本記事は「企業のハラスメント対策バイブル」シリーズの第6話です。
前回の記事では、ハラスメント対策の土台となる「ルールを定める」と「意識を変える」という2つのステップについて詳しく解説しました。
前回の記事は👉パワハラ防止の実践ステップ|ルールと意識改革で安全職場を実現
しかし、ルールや意識改革だけでは、ハラスメントが完全に消えるわけではありません。
万が一ハラスメントが発生してしまった際に、被害者を守り、公正に対処し、再発を防止する「仕組み」が不可欠です。
今回の記事では、5つのステップの後半戦
- Step 3|制度を整備する
- Step 4|事実を究明する
- Step 5|再発を防ぐ
について詳しく解説します。
Step 3|ハラスメント防止制度を整備する|風通しの良い組織をつくる
ハラスメント対策は、個人の努力だけでなく、組織全体でハラスメントを予防・解決する仕組みが必要です。

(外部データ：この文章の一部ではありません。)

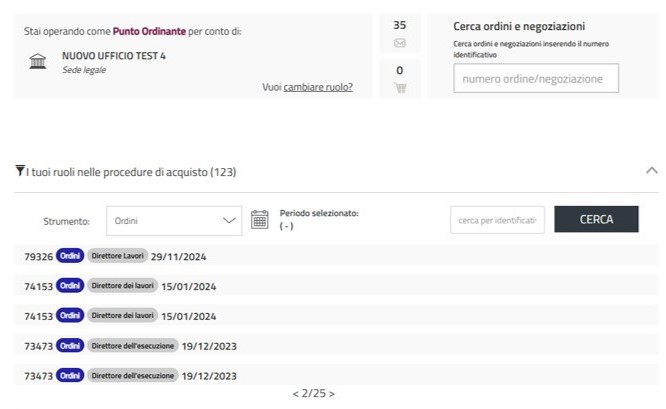Click the "cambiare ruolo?" link
Screen dimensions: 666x409
click(x=318, y=87)
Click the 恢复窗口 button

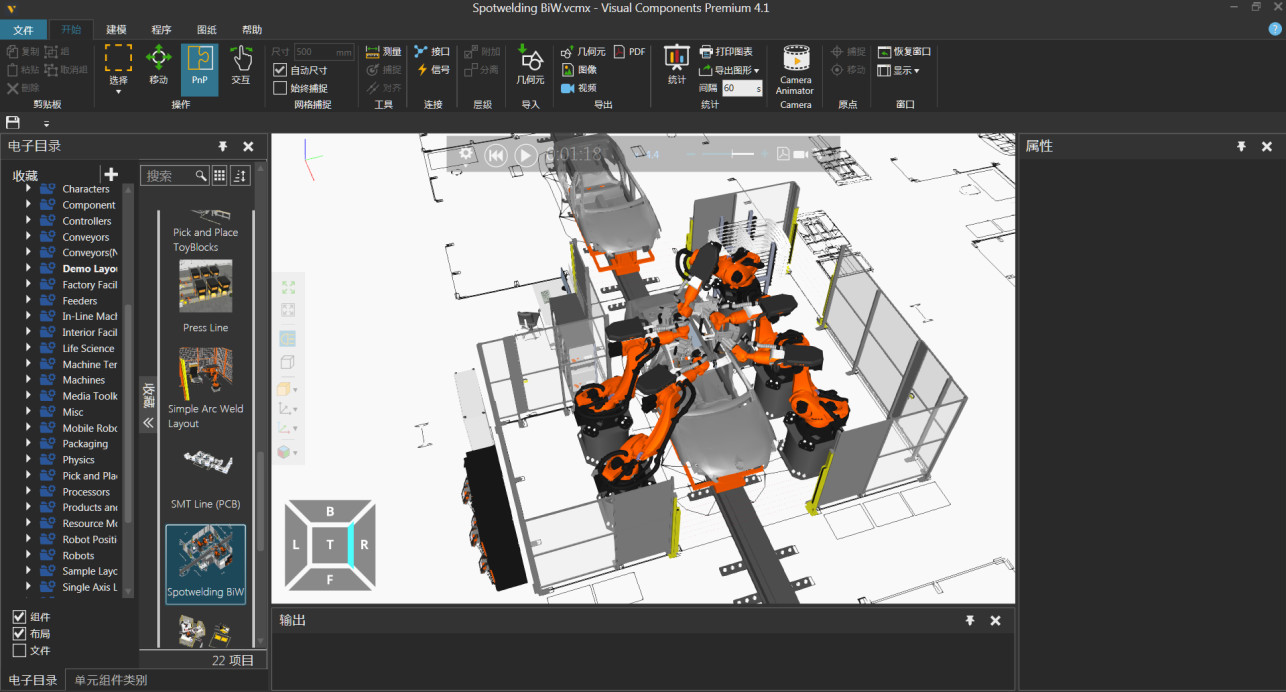coord(905,52)
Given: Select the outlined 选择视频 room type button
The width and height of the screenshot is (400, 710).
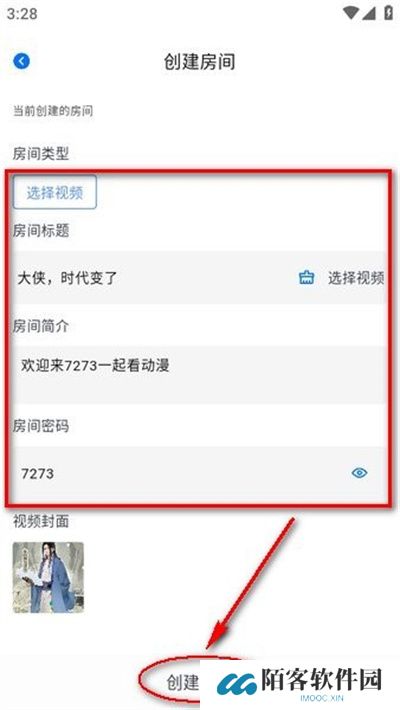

相談しにくい環境では問題は再び水面下に隠れてしまい、事態の悪化につながります。
ハラスメント防止の相談窓口|義務化と多様化のポイント
ハラスメントの相談は、被害者にとって心理的な負担が非常に大きいものです。
「誰に相談すればいいのか分からない」という状況は、問題を深刻化させる大きな原因となります。
ここで重要となるのが、パワハラ防止法(労働施策総合推進法)です。
この法律により、2022年4月1日から中小企業を含めすべての事業主にパワハラ相談窓口の設置が義務化されています。
これは単に窓口を設けるだけでなく、従業員に広く周知し、相談内容に応じて適切に対応できる体制を整えることが法律で求められています。
形だけの窓口では義務を果たしたことにはなりません。
- 社内窓口の設置
- 人事、上司、ハラスメント担当者など、複数の相談先を設けることで、従業員が話しやすい相手を選べるようにします。
- 外部窓口との連携
- 社内に相談窓口の運営ノウハウがない場合や、客観性を保ちたい場合は、外部の専門家と連携するのも有効な手段です。
- 弁護士事務所、社会保険労務士事務所、またはハラスメント研修を専門とするコンサルティング会社などと連携した相談窓口を設けることで、より専門的かつ客観的な立場で相談に応じてもらえる安心感を提供できます。
- 匿名での相談
- 報復を恐れることなく、従業員が安心して声を上げられるよう、匿名での相談も可能にしましょう。
ハラスメント防止と人事評価制度の連携
ハラスメント対策を企業の文化として根付かせるためには、それを人事評価に組み込むことが非常に有効です。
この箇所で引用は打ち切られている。